ABAP code generation benchmark: cumulative successful code generations by model and feedback round

GPT-5.3 Codex produced very strong results and even beat Opus 4.5 on some metrics. My guess is: if we compare against Opus 4.6, the gap will likely be small (or they might end up roughly equal).

Depending on the metric, Opus 4.5 is still excellent: it has the highest first-try success rate (Round 0) and the best AUC across all feedback rounds.

Unfortunately, Mistral’s current “best” model performed worse than I expected and does not look like a great choice for ABAP.

For price/performance, DeepSeek Reasoner is the clear winner in this lineup.

Using the public list prices (at the time of writing), Codex is at around $1.75 per 1M input tokens, while DeepSeek Reasoner is at $0.28 per 1M input tokens (more than 6x cheaper). The bigger difference is output: DeepSeek output is $0.42 per 1M tokens, while Codex output is around $14.00 per 1M tokens (about 33x).

Gemini 3.1 Flash Preview

Gemini 3.1 Flash Preview also surprised me with strong results. It is cheap and in my runs it was even slightly ahead of GPT-5.3 Codex, while being significantly cheaper.

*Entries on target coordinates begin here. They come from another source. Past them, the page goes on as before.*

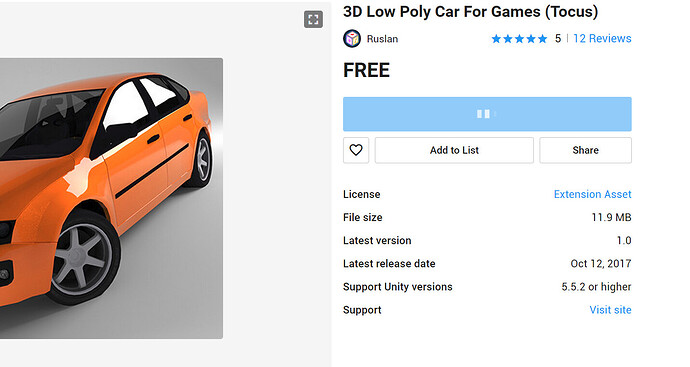This screenshot has width=690, height=367.
Task: Click the 5.5.2 or higher version text
Action: (596, 287)
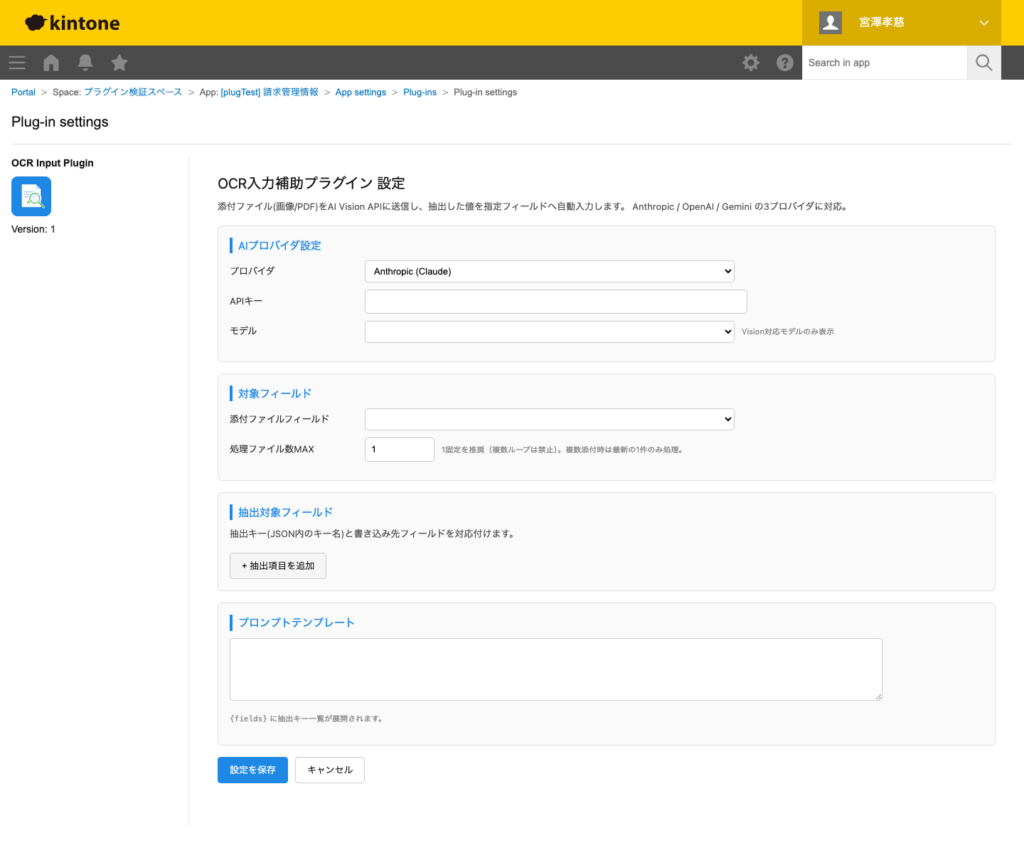Click the help question mark icon
1024x843 pixels.
tap(785, 62)
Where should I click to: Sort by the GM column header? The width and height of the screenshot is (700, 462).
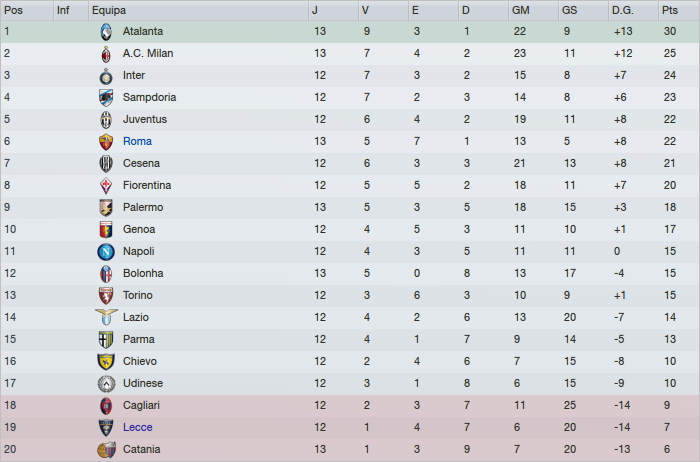tap(520, 9)
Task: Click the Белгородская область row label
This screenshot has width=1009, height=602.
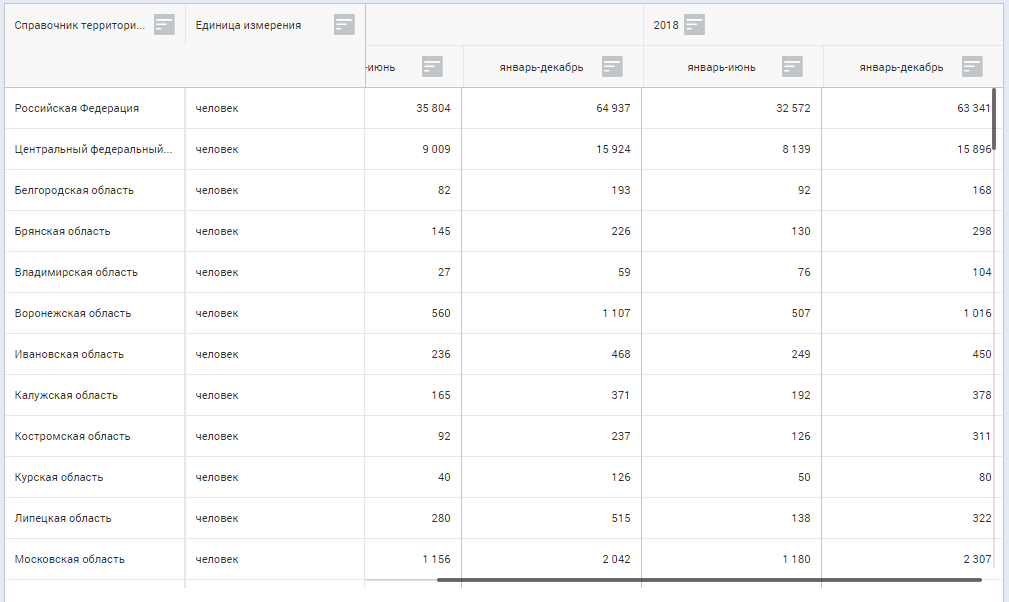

At the time of writing, Gemini Flash was roughly $0.50 per 1M input tokens and $3.00 per 1M output tokens, which is a big difference compared to Codex pricing.

Unfortunately, I could not test Gemini 3.1 Pro: the rate limit was effectively capped at ~25 requests per minute and I repeatedly hit 503 errors (“system overloaded”). With several thousand requests, that made a full benchmark run impractical. My guess is that Gemini 3.1 Pro would be similar to, or better than, GPT-5.3 Codex, but Flash already delivered very good results.

Why Haiku 4.5 did so badly here

Haiku 4.5 failed systematically because it kept using CDS-style type notation like abap.char(20) in classic ABAP implementations (syntax errors). Worse, misleading parser error messages made it hard for the model to identify the real root cause, so it did not correct itself even across multiple feedback rounds.

A practical takeaway

For me, this is now a pretty solid baseline to decide which models are worth considering for ABAP, and which ones are not, depending on whether you care more about API calls (cost) or daily development (quality + speed).

One important reminder: these models acted only on what they already “know”. Results can be improved a lot with tooling and better context, for example:

With that kind of tooling and feedback loop, you can generate very good ABAP code even if you “only” use a strong general model.

And yes, my conclusion from the first post still stands: I would not recommend ABAP-1. If SAP wants better outcomes, I think the bigger lever is not “yet another model”, but better tools and better integration so frontier models (OpenAI, Anthropic, Google) can reliably produce correct ABAP in real-world projects.

You can still suggest models I have not tested yet, but benchmarks like this are not cheap. For now I will pause adding more models unless there is a very strong reason to do another run.